Entretanto, Shinzo Abe, sublinhou a necessidade de haver o bom fluxo para dentro e fora de pessoas e bens, convista eliminar o excesso de regulamentação e avançar no desenvolvimento do quadro legal necessário e assegurando o seu uso constante. “O Japão não vai poupar esforços em fornecer a cooperação necessária para tornar isso uma realidade.”

Foi enfatizado, a promoção de acordos fiscais com países individuais a partir da perspectiva de promover ainda mais o investimento bilateral e os intercâmbios económicos com os países africanos.

O dignitário realçou a importância passar a utilizar métodos mais eficazes. “Ao invés de realizar debates com os países africanos individuais como fizemos no passado, vamos envolver-se em discussões sobre planos, políticas e medidas que contribuirão para o desenvolvimento económico regional mais ampla, levando a actividades de negócios cada vez mais vibrantes e investimentos de empresas japonesas.”

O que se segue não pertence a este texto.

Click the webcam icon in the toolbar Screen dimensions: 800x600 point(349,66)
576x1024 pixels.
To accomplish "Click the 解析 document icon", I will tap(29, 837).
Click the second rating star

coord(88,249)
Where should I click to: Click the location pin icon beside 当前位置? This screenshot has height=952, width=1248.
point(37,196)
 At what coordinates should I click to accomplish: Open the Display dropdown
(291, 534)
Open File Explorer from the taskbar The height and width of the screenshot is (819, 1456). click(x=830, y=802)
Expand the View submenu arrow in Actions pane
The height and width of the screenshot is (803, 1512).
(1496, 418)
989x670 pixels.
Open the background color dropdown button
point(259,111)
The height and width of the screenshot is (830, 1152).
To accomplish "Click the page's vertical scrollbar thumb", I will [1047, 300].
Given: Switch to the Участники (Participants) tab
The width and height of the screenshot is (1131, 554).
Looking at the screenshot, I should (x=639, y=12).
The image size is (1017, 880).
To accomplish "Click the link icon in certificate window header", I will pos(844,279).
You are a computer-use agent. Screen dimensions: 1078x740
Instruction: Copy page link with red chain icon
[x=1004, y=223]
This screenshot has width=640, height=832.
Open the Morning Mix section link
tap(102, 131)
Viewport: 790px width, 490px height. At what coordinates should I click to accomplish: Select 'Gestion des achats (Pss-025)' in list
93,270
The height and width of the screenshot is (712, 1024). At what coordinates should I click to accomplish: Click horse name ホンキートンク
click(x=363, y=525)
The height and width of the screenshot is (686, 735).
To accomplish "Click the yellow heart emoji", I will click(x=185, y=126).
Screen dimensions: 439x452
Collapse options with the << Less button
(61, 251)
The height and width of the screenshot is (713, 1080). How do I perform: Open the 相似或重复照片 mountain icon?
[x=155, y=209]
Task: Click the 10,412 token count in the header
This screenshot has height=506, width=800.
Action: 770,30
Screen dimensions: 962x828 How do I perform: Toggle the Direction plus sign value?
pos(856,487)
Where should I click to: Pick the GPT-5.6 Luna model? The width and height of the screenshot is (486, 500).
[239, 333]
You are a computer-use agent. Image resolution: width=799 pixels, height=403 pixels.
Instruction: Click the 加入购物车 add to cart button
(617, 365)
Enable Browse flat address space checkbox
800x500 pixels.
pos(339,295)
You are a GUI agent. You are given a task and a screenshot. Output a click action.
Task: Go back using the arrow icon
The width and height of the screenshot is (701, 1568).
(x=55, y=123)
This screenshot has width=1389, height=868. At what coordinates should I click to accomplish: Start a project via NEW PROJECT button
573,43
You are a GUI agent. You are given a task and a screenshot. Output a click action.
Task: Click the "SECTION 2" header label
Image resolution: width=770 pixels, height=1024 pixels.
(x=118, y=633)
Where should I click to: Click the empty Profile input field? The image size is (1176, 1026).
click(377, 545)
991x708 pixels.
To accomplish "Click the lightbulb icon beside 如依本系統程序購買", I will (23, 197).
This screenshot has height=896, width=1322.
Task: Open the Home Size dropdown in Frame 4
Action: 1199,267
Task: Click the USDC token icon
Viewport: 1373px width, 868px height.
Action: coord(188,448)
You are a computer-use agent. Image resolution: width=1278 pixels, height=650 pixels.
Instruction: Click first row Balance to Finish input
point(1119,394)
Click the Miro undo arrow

Além disso, será lançado “Fórum Económico Japão-África Público e Privado”, onde representantes ministeriais japoneses e altos executivos de importantes associações empresariais e empresas irão visitar a África uma vez a cada três anos para se reunir com os seus homólogos, para identificar problemas do ponto de vista dos negócios reunindo o poder dos sectores público e privado, de modos permitir que as empresas japonesas e africanas para fazerem mais negócios.

A parceria entre Japão e países africanos culminou também em acordos de investimentos não só com o Quénia mas recentemente chegou-se a um acordo com a Costa do Marfim para lançar negociações sobre acordos bilaterais de investimento.